Mr Dyer has worked as a management accountant at such organisations as Asprey's, Mothercare, Knickerbox and Sears in roles ranging from financial control to marketing and merchandising.

He is one of hundreds of people ready to fill assignments around the country for a week, a month or longer if preferred. The attraction for the employers is that they are paid an agreed hourly rate that involves no long-term overheads or ongoing commitments. So enticing is the idea that recruitment consultants up and down Britain - but especially in the South-east - are reporting a surge of interest in this sort of service. According to recruitment consultancies such as Wade Macdonald, the career temp does not necessarily see temping as a "stopgap" between jobs. While the "temp-to-perm" route - where employer and individual have a chance to see how matters work out before committing themselves to a longstanding agreement - is also growing, Philip Macdonald, a partner at Wade Macdonald, believes that the stigma associated with temping has been eroded. Financial temping and contract work are now seen as a viable option by employers and candidates.

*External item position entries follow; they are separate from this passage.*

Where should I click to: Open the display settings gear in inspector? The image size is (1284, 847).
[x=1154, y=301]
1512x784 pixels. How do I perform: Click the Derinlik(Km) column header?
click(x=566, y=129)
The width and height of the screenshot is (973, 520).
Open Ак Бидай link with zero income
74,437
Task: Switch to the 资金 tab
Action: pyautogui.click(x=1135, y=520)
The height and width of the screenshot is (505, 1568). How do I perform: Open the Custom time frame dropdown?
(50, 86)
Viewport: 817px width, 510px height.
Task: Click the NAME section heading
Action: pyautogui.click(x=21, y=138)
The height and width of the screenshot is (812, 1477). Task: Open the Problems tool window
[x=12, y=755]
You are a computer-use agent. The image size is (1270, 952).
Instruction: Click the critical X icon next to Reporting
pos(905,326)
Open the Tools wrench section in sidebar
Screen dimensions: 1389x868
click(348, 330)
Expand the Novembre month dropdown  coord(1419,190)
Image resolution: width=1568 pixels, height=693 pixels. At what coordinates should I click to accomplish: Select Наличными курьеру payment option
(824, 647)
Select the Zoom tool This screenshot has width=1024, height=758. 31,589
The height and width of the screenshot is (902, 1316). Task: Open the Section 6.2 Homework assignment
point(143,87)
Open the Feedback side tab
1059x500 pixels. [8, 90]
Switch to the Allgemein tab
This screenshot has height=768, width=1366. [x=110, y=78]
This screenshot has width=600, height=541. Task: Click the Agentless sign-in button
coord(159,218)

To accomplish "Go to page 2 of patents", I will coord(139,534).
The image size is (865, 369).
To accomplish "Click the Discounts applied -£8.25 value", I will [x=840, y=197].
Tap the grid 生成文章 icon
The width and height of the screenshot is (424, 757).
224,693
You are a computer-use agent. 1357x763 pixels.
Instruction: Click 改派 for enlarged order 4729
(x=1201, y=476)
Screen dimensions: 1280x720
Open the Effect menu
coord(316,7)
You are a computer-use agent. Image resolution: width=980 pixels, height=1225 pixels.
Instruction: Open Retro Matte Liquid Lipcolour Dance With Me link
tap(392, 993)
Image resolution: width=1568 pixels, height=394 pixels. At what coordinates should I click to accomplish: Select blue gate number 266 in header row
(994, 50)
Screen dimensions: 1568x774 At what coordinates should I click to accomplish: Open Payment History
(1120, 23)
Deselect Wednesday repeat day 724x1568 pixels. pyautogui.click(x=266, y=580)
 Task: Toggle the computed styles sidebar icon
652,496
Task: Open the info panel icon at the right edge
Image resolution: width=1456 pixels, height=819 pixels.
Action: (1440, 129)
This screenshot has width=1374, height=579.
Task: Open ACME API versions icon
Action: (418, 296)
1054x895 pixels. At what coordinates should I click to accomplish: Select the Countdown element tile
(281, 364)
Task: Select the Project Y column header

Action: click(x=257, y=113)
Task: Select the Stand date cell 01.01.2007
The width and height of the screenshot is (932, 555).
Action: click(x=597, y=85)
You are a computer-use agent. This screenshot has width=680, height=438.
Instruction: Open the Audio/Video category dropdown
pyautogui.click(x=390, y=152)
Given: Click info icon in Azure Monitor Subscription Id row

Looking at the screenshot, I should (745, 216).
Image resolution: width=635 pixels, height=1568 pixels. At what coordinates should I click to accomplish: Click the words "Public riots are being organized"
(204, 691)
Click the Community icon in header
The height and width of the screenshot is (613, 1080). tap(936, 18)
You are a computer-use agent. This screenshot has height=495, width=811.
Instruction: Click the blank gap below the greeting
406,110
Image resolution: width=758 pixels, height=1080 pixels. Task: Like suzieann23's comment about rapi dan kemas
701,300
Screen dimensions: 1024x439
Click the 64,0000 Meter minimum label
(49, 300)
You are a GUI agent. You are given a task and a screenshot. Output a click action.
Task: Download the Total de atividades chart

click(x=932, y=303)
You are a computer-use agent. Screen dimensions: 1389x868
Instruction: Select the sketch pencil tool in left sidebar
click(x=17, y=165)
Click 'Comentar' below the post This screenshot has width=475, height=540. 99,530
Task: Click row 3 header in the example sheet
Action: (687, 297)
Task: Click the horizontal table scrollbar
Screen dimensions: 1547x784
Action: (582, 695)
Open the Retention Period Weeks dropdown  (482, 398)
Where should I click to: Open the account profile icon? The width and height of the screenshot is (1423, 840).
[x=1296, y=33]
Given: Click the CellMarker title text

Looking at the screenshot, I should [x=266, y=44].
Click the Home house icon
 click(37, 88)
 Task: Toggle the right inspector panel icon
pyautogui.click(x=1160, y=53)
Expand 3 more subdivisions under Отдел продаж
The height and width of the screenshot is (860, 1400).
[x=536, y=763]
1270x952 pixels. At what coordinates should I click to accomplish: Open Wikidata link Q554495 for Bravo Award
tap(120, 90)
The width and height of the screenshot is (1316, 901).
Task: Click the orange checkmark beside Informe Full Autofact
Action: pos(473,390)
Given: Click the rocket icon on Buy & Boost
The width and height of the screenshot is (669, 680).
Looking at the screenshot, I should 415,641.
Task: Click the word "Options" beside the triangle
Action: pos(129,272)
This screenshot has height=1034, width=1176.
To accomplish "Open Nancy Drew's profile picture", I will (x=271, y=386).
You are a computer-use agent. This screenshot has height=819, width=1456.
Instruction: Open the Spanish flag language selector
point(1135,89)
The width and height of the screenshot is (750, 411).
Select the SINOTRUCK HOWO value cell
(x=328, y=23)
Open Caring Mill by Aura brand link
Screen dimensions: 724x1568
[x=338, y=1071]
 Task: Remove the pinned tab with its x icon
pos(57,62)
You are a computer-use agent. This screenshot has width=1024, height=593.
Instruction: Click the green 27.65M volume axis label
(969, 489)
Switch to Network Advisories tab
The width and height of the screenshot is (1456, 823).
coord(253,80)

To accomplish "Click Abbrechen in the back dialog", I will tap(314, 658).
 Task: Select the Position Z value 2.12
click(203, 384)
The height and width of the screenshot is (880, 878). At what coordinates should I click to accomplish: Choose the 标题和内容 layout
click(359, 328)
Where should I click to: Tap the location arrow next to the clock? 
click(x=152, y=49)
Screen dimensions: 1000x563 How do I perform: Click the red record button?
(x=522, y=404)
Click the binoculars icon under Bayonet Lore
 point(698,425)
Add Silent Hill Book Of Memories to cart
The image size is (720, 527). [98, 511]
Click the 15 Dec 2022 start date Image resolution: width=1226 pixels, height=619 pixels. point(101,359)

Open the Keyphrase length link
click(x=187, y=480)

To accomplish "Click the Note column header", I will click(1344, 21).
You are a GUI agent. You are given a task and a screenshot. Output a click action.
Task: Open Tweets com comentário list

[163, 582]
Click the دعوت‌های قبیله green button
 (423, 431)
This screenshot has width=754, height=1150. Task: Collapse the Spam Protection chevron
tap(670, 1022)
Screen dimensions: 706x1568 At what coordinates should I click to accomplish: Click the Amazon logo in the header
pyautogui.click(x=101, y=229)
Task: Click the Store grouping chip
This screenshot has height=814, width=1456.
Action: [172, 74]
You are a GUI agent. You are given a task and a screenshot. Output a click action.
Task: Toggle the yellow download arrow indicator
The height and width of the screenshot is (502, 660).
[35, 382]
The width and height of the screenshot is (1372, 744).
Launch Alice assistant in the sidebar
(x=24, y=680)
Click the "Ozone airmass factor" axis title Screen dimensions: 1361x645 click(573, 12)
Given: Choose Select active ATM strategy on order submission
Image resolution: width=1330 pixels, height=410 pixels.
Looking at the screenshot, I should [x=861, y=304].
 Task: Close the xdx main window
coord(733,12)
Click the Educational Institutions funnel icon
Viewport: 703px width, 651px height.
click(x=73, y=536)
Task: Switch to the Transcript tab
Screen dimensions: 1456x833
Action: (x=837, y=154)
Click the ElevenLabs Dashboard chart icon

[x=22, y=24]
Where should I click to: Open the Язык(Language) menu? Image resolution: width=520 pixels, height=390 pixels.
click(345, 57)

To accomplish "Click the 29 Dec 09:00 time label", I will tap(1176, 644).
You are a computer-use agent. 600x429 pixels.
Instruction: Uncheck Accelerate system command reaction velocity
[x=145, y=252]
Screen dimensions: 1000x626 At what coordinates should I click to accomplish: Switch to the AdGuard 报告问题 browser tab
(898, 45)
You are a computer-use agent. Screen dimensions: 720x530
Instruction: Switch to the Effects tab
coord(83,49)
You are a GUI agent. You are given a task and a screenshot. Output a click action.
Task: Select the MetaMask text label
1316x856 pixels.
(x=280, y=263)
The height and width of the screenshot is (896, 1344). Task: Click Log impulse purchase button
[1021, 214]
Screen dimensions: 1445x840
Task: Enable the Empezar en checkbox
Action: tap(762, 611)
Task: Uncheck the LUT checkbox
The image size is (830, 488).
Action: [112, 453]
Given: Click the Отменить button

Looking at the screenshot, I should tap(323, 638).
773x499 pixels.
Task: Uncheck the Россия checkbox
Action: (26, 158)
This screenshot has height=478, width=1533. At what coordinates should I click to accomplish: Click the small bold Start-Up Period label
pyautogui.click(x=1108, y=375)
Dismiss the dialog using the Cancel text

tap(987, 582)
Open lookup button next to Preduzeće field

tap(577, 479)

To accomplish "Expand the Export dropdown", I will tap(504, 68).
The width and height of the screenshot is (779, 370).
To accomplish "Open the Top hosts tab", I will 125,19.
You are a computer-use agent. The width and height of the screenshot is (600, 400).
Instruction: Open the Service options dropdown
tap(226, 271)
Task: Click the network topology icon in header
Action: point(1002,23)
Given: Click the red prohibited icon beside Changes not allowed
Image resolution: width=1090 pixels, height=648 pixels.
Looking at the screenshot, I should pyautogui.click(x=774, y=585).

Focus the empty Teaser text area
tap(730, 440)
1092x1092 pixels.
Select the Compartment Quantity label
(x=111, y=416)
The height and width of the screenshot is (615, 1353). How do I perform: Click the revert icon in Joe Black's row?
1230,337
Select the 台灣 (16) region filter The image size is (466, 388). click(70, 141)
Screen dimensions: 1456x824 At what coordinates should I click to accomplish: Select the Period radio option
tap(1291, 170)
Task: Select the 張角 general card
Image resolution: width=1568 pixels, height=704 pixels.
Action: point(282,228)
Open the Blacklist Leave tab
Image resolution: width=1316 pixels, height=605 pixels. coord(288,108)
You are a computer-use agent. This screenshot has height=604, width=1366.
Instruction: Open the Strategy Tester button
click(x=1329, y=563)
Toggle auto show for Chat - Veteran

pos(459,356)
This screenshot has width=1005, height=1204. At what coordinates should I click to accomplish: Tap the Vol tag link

As a result, more accountants are opting for this route, even though by doing so they are making it less financially attractive. This is because when there were fewer people prepared to work in this way they could command a premium. Now their rates of pay have come down, though it is still possible to earn as much as in an equivalent permanent position.

James Wheeler, managing director of Hewitson-Walker, a consultancy specialising in temporary assignments, identifies three areas of demand.

First, there is the continuing need for "information technology applications people", typically those who have trained in accountancy but sit between the IT and finance functions. They are generally developing or upgrading systems in banks and other financial institutions.

Second, there is demand for help with investigations carried out under theumbrella "forensic accounting". Interest has increased here because of growing concern over the potential effects of fraud. Companies feel the need to tighten up their systems and do not have the resources to do it with existing staff.

Third, there are opportunities in the back offices of medium-sized and large banks because of the forthcoming introduction of the Crest electronic settlement system. Since the institutions will have to run their existing systems in parallel with the one coming on stream in June until teething problems are sorted out, they will need help for a short period.

On top of this, the high level of activity in mergers and acquisitions is creating a more buoyant market. "There's lots of recruitment in fund management and investment management," says Mr Wheeler.

It seems, however, that some remain to be convinced. Worried about negative connotations of the word "temp", Mr Grout's organisation is introducing a division called Robert Half Interim.

Borrowing a concept that has been around in general management for some time, the company intends to alert companies to the possibilities of flexible arrangements that can be used strategically in such situations as turnarounds as well as in emergencies.